Cette anarchie structurée née
de systèmes dynamiques
évolue en suivant une règle fixe et invariable sans repentir possible. Elle cultive
le jeu d’opposition de la production en série face à l’unicité. Car malgré le
geste mécanique et répété de l’artiste, chaque toile est unique.
Certains points se situent tel
des repères visuels à l’intérieur ou à l’extérieur des formes créées. Les zones
se remplissent de couleurs vives, souvent primaires et peuvent fusionner en
dégradés. « J’ai besoin que la
couleur soit présente. »
La rivalité surface/ligne et les
nuances de la palette participent à l’équilibre de la composition.
Trois couches sont nécessaires
pour aboutir au trait net. Un médium acrylique et un vernis mat interviennent à
la fin du procédé pour protéger et sublimer la surface lisse.

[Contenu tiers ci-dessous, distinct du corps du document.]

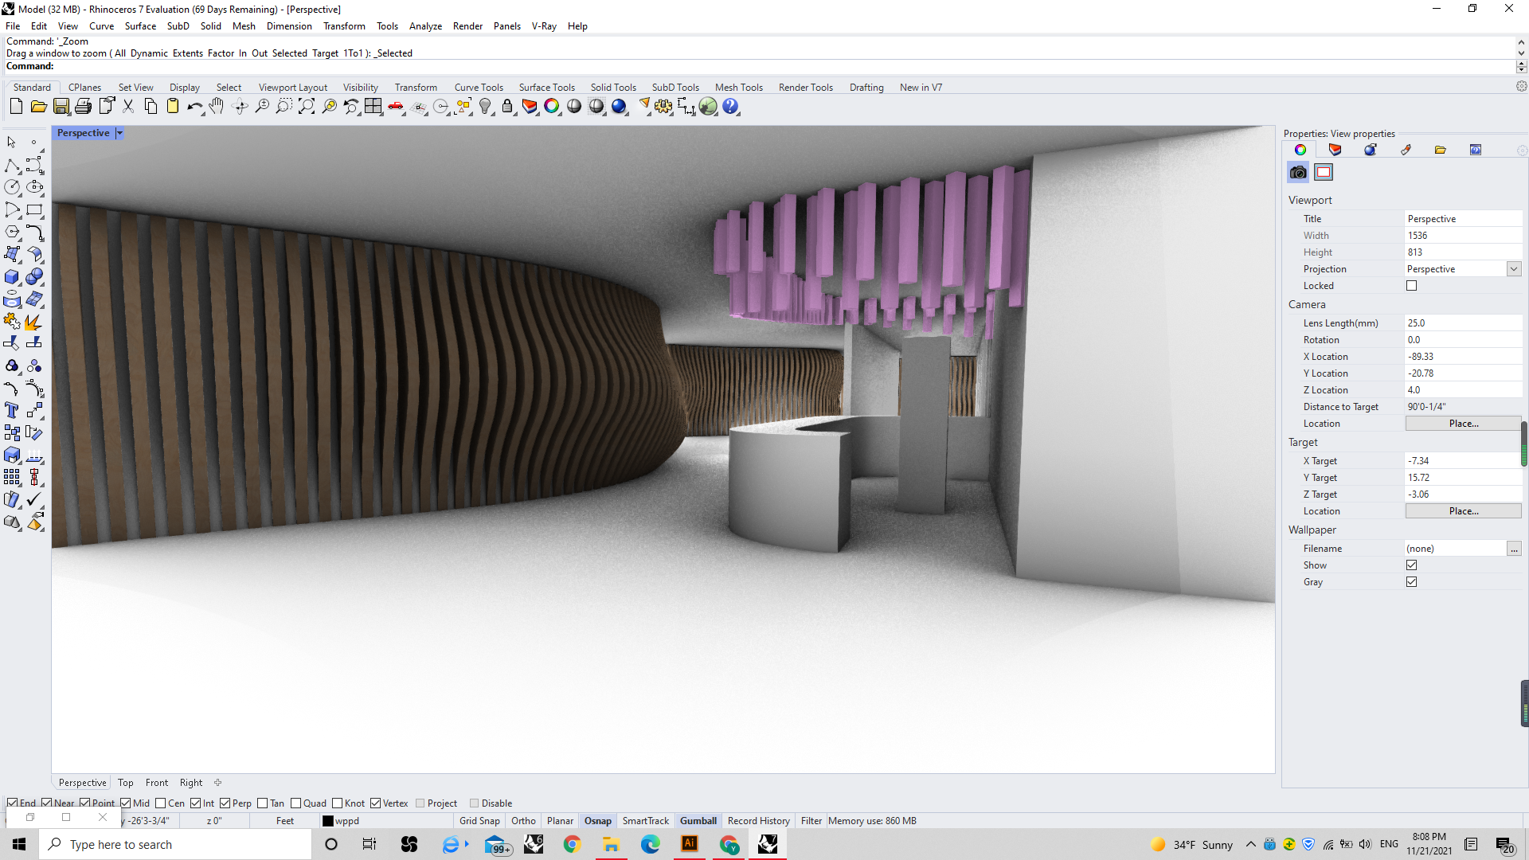Click the Save file icon
Screen dimensions: 1529x860
tap(61, 107)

Laurent Deschamps ne renie pas sa
quête de l’abouti. Son
invention formelle s’inspire des images de Mandelbrot basées sur des fonctions
mathématiques.
En exposant une limite élaborée qui révèle progressivement
des détails récursifs, le temps s’étire et se condense, les repères ne sont
plus fiables, les vibrations du motif mutent et des figures mentales se
révèlent. Ces représentations non préétablies sont laissées à la
subjectivité de chacun.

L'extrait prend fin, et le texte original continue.